TL;DR – While it is clearly treading across old ground, I still found the narrative and the cast to be compelling throughout.
Post-Credit Scene – There is no post-credit scene.
Disclosure – I was invited to a screening of this film.
Voyagers Review –
When you are talking about scenarios that immediately capture your attention, humans escaping Earth to try and colonise another planet to make sure humanity survives is one of those that immediately catches my attention. When it is done well, you are drawn into this world of desperation and struggles of leaving behind what you love for the unknown, but you lose the humanity for spectacle when it is done poorly. Today we look at a film that kind of swings between these poles in parts, but never the less left an impact on me.
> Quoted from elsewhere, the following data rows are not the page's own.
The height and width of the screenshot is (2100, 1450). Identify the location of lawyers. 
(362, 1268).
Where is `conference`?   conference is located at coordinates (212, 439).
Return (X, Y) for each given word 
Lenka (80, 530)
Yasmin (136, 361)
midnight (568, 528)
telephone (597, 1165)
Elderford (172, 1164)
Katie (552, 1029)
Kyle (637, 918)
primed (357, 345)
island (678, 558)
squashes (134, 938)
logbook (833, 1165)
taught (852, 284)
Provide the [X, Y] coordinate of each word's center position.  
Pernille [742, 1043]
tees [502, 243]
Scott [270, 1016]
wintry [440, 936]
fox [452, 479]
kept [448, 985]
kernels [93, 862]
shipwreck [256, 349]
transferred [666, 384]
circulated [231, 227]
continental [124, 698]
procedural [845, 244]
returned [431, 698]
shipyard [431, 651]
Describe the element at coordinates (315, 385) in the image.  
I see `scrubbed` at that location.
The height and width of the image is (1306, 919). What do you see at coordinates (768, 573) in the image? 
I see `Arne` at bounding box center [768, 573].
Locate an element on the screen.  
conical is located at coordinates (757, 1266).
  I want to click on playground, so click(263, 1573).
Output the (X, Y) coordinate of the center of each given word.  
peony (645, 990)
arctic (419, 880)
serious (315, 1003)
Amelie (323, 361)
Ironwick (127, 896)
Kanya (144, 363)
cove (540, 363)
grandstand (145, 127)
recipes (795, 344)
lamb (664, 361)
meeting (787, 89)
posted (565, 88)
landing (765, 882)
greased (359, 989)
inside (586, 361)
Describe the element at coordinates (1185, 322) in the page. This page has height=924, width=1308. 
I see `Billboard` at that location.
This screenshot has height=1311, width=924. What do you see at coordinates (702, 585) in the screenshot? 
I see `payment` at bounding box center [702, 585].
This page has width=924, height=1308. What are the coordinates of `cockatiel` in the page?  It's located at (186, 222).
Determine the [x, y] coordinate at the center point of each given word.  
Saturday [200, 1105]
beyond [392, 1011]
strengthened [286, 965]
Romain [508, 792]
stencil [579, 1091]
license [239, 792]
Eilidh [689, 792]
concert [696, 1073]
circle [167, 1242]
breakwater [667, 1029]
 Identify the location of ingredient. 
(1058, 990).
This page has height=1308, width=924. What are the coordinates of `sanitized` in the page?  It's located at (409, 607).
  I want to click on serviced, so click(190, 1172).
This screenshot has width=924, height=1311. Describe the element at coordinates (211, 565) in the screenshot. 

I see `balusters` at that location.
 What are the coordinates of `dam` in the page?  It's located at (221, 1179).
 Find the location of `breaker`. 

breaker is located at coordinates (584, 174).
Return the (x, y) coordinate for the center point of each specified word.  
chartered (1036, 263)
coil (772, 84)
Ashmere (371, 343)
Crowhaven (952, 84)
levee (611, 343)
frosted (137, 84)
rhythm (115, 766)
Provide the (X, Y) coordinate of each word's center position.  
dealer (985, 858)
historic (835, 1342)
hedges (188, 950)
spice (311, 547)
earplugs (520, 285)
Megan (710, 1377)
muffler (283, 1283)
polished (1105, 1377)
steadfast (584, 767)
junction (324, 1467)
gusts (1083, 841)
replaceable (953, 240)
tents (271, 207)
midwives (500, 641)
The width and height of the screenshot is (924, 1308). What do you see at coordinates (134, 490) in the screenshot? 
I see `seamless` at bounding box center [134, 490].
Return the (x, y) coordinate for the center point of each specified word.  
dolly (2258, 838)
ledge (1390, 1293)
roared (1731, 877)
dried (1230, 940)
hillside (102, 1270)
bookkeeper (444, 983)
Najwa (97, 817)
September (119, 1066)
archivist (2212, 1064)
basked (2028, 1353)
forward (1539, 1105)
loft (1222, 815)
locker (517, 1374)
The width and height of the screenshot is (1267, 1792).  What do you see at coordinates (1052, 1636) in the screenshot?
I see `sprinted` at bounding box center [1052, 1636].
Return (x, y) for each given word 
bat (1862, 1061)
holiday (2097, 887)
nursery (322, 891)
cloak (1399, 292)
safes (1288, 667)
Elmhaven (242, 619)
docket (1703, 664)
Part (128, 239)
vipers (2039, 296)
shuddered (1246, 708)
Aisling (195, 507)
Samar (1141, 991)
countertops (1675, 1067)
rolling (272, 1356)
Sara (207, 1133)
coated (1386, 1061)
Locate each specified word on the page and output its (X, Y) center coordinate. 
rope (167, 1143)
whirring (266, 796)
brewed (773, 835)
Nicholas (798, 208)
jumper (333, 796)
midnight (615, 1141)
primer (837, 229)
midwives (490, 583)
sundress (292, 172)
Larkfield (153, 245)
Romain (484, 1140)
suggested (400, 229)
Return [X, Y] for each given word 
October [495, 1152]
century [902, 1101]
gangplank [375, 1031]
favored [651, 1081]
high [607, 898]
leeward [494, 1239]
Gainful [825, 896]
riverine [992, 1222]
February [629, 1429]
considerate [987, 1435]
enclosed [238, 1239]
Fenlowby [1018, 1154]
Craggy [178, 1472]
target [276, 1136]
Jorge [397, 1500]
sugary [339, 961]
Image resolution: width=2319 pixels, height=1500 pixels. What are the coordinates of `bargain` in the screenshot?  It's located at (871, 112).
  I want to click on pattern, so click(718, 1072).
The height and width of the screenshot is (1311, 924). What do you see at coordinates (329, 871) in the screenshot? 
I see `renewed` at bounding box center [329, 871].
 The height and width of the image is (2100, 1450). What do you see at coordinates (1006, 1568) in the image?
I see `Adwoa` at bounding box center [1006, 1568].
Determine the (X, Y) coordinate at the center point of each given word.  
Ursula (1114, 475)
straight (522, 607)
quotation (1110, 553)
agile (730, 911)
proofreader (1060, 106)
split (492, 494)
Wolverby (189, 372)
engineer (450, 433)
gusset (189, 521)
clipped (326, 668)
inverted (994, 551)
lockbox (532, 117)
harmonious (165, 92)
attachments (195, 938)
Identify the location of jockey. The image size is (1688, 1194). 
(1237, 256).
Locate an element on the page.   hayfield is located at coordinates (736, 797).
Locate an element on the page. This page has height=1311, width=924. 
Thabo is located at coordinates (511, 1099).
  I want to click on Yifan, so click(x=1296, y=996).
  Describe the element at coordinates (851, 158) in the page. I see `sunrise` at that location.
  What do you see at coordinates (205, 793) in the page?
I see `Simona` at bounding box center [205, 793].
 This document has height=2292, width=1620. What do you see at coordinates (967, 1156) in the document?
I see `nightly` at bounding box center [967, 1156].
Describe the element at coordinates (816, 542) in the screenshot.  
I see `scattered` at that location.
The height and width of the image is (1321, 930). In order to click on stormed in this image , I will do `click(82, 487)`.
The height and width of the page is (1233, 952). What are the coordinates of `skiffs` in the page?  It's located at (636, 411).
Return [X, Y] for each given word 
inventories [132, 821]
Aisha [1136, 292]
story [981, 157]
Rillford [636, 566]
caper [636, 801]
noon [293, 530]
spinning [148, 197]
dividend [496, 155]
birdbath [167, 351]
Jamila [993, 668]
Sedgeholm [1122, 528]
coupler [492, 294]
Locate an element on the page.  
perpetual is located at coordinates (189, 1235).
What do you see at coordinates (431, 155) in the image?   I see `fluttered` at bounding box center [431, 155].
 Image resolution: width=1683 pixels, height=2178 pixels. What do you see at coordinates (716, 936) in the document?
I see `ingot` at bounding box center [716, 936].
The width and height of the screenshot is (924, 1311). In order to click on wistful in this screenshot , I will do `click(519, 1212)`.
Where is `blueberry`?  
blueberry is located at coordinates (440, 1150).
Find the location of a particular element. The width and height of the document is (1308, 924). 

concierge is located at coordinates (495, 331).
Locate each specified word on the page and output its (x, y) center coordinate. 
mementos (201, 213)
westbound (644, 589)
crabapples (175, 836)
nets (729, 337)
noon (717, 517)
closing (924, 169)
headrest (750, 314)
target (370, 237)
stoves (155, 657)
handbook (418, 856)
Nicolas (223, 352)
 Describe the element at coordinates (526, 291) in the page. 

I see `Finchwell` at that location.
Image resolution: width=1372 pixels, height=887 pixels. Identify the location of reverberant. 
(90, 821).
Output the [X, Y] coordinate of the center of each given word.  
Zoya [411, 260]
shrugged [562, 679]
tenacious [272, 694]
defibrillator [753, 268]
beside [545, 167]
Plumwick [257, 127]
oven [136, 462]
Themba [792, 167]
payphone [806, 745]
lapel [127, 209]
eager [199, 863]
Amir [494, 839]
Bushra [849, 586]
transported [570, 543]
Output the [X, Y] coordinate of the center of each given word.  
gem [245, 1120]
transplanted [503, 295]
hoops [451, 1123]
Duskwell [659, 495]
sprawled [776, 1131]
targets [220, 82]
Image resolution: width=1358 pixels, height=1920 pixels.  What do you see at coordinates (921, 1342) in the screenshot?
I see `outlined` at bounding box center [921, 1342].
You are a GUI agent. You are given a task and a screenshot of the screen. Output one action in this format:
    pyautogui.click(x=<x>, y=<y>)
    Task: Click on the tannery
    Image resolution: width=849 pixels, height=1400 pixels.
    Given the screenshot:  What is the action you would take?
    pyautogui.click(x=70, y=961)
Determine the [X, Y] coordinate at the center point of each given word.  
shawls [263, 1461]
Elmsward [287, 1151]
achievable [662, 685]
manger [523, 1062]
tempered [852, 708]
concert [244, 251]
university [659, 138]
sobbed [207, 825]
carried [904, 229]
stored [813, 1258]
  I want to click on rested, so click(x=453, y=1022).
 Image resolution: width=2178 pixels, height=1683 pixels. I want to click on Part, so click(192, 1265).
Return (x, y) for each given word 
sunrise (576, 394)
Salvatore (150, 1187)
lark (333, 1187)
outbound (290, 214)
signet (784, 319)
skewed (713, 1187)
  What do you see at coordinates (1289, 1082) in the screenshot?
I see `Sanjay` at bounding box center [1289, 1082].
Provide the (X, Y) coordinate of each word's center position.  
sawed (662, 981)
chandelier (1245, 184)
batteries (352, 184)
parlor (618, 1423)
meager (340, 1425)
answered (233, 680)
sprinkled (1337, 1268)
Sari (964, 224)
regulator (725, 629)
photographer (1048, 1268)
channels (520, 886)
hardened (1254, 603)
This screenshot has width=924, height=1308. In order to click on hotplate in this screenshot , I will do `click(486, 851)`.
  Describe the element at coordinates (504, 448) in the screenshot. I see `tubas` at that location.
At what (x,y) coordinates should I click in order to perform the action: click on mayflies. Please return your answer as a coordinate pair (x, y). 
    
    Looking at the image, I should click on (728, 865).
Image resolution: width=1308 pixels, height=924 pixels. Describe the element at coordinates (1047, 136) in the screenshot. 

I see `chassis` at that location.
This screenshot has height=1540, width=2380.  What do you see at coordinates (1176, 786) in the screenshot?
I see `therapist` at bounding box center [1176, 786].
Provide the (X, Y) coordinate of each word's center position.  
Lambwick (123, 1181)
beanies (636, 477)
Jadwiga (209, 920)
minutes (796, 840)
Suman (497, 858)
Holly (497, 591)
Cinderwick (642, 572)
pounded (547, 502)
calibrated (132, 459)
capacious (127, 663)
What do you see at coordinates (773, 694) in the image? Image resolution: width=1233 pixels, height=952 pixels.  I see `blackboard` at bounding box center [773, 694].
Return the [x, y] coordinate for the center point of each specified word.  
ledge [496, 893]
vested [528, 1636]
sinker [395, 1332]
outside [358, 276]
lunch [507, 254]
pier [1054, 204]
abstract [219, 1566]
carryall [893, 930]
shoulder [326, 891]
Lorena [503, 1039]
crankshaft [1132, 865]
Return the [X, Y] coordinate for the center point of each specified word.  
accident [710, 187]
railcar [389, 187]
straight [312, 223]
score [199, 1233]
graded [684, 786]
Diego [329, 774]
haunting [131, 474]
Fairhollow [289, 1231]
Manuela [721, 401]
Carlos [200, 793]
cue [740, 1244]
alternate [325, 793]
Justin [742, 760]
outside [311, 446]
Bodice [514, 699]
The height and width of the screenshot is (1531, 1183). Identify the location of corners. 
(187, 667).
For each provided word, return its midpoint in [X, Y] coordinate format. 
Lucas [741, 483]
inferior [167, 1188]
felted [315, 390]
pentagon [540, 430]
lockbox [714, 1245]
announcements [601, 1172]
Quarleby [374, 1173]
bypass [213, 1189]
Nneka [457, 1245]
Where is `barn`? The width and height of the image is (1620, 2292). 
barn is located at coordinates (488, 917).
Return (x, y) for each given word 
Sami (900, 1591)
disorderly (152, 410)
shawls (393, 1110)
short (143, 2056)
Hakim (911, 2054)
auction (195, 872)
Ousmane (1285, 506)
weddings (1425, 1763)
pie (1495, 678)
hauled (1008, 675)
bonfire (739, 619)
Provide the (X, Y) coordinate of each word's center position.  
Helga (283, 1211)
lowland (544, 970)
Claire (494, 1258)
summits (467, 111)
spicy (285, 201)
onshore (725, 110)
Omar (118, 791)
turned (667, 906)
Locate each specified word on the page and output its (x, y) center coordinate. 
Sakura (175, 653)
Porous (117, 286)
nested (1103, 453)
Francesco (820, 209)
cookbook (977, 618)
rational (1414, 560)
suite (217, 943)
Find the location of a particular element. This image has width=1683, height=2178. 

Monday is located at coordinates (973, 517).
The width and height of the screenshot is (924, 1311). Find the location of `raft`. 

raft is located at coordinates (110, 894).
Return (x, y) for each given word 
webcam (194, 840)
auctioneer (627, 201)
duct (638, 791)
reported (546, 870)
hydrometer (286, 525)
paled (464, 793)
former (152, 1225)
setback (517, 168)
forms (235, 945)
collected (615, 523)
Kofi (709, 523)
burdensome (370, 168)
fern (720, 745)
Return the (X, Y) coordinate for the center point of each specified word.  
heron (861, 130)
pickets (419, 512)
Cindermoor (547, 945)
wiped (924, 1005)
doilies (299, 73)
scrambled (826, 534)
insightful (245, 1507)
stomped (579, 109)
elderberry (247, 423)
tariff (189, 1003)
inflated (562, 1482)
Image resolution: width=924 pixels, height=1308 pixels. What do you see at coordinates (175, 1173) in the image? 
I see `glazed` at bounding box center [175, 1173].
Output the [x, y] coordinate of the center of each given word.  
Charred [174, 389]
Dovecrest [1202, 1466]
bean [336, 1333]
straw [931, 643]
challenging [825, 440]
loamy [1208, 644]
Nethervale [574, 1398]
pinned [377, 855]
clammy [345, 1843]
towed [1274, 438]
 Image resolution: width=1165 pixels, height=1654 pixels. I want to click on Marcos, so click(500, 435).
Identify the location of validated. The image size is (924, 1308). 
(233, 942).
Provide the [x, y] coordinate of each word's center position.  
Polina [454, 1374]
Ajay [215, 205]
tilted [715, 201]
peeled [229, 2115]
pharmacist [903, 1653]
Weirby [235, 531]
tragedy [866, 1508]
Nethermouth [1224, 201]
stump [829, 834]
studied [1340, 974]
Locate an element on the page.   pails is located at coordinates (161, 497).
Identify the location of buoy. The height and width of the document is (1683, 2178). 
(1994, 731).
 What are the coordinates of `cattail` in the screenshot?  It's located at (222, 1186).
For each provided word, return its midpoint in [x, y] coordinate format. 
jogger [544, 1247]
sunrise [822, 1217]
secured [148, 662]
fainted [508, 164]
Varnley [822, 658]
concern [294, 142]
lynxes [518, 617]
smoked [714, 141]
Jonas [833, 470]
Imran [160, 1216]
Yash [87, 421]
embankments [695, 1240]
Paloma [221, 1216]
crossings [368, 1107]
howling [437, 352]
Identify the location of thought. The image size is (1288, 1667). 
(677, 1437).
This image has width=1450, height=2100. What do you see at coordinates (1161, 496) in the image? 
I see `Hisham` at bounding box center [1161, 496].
So to set the scene, in 2063, the climate on Earth is steadily worsening as the planet warms, leading to the genuine suggestion that humanity might not survive as a species. However, in this moment of darkness, scientists find what they believe to be a habitable planet. The only problem is that it will take over 80 years to reach it with the current technology. This means that those who leave on the trip will likely not be alive when it arrives, and indeed it will probably be their grandchildren, the third generation, that will survive. Given the danger and pressure to get a scouting ship out as soon as possible, they decide to grow a purpose crew that has never seen the big open world so they won’t miss it during the long ride. However, that means they are just children, so Richard Alling (Colin Farrell), their teacher decides to join them on the one way trip into the dark to help prepare them for those moments when it all goes wrong.